[[ EXERCISE DATA, beginning ]]

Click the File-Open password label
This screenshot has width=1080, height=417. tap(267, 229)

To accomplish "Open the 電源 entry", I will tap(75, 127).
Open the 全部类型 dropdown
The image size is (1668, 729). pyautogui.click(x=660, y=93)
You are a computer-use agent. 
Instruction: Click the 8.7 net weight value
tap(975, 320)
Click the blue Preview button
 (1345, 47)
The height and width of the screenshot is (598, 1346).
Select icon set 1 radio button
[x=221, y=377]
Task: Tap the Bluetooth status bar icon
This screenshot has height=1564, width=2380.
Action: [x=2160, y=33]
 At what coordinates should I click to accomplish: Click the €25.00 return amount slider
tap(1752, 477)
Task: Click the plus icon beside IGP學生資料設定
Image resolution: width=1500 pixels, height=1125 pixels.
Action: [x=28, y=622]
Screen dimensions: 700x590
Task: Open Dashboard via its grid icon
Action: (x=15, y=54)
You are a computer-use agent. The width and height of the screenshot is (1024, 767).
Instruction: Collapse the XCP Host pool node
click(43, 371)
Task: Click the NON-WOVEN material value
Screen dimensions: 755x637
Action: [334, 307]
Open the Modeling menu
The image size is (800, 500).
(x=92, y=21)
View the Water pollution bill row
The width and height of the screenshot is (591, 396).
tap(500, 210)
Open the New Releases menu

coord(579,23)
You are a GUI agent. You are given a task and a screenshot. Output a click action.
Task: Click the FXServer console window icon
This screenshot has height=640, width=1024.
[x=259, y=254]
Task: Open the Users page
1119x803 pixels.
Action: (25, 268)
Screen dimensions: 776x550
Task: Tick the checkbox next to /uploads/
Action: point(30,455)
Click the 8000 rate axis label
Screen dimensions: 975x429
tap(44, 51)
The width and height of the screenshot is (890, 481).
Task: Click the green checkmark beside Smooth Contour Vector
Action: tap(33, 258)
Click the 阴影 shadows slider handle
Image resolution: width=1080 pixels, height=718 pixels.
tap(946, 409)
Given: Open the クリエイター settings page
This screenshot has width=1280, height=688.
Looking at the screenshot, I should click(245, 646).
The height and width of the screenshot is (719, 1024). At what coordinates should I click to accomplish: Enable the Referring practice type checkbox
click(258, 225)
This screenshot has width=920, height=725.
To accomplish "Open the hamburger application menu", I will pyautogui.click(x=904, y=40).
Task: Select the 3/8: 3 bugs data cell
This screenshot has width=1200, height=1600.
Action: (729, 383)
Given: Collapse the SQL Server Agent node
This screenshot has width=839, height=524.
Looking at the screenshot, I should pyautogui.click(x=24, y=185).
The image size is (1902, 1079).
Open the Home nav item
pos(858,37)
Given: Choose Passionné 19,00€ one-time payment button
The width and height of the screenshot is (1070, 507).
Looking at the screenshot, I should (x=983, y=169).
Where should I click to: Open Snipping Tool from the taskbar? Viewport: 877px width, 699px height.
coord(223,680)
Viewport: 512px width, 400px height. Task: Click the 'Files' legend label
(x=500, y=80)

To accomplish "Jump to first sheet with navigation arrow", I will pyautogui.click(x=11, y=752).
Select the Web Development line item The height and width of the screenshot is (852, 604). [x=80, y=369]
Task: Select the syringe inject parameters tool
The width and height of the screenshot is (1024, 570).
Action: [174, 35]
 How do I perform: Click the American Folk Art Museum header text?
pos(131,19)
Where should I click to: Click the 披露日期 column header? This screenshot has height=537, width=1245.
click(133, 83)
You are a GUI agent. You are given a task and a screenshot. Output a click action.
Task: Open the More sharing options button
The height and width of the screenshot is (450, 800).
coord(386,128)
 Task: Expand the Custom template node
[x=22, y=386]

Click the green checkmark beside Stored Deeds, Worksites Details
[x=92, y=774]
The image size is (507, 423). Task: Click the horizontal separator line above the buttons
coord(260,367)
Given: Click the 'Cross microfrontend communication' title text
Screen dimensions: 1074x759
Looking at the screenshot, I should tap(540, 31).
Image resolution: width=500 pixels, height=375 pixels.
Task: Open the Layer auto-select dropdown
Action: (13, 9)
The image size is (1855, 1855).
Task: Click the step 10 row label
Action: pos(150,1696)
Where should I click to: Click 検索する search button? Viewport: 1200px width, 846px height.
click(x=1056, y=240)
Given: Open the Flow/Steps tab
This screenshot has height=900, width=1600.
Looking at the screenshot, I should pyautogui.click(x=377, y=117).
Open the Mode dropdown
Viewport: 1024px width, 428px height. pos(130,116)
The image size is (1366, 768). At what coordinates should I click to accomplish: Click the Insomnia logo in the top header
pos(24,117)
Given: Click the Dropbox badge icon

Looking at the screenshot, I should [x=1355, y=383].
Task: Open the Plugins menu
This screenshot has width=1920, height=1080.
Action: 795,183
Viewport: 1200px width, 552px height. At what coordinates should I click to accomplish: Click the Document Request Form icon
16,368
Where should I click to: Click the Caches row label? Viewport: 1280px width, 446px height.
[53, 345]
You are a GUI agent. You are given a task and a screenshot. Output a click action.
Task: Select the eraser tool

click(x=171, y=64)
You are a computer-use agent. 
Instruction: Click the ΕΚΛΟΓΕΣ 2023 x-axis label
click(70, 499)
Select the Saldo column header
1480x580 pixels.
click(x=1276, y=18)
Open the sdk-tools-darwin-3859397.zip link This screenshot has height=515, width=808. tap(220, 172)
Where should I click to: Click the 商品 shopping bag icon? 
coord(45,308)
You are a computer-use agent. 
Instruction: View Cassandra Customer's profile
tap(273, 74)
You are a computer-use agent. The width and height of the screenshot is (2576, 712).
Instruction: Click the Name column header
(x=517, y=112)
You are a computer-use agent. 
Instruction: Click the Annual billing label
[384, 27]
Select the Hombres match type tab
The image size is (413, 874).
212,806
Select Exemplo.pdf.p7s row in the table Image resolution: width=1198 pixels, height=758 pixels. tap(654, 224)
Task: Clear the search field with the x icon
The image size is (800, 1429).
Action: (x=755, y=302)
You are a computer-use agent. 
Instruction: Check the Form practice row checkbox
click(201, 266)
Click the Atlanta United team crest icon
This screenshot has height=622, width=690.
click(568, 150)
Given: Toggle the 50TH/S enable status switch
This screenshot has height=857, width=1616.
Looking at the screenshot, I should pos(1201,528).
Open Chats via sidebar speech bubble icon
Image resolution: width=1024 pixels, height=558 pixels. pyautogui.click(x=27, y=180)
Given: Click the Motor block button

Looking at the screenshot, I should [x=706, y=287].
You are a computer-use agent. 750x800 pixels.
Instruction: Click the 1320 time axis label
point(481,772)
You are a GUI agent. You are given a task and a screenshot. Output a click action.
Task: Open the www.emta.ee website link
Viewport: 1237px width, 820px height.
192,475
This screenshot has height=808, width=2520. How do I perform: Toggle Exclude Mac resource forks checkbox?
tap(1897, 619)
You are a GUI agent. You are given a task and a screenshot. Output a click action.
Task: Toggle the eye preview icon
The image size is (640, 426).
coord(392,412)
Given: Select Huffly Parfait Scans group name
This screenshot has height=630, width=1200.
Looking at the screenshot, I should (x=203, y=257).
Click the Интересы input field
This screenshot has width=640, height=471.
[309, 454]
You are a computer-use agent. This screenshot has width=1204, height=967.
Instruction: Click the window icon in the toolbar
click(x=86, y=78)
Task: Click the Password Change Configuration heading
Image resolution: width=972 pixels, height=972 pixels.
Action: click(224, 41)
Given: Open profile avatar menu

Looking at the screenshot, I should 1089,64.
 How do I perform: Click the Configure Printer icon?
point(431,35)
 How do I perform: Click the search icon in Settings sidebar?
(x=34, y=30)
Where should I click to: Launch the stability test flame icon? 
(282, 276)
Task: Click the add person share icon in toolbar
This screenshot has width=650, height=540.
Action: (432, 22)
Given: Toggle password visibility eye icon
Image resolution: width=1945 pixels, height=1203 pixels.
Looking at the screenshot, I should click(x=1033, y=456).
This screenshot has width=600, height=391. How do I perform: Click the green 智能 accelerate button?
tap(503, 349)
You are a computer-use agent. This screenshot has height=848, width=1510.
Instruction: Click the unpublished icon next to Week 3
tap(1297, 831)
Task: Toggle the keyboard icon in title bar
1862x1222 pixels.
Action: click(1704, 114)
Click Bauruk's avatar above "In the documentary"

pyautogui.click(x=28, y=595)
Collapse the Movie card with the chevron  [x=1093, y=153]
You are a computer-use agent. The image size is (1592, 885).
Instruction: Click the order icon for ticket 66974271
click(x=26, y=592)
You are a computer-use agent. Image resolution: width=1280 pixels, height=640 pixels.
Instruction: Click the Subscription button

[[ EXERCISE DATA, end ]]

- [TASK]: Copy exactly the stretch of data above from the line with "The height and width of the screenshot is (719, 1024)." through the line with "Given: Collapse the SQL Server Agent node", and omit all other lines.

- [ANSWER AREA]:
The height and width of the screenshot is (719, 1024). At what coordinates should I click to accomplish: Enable the Referring practice type checkbox
click(258, 225)
This screenshot has width=920, height=725.
To accomplish "Open the hamburger application menu", I will pyautogui.click(x=904, y=40).
Task: Select the 3/8: 3 bugs data cell
This screenshot has width=1200, height=1600.
Action: (729, 383)
Given: Collapse the SQL Server Agent node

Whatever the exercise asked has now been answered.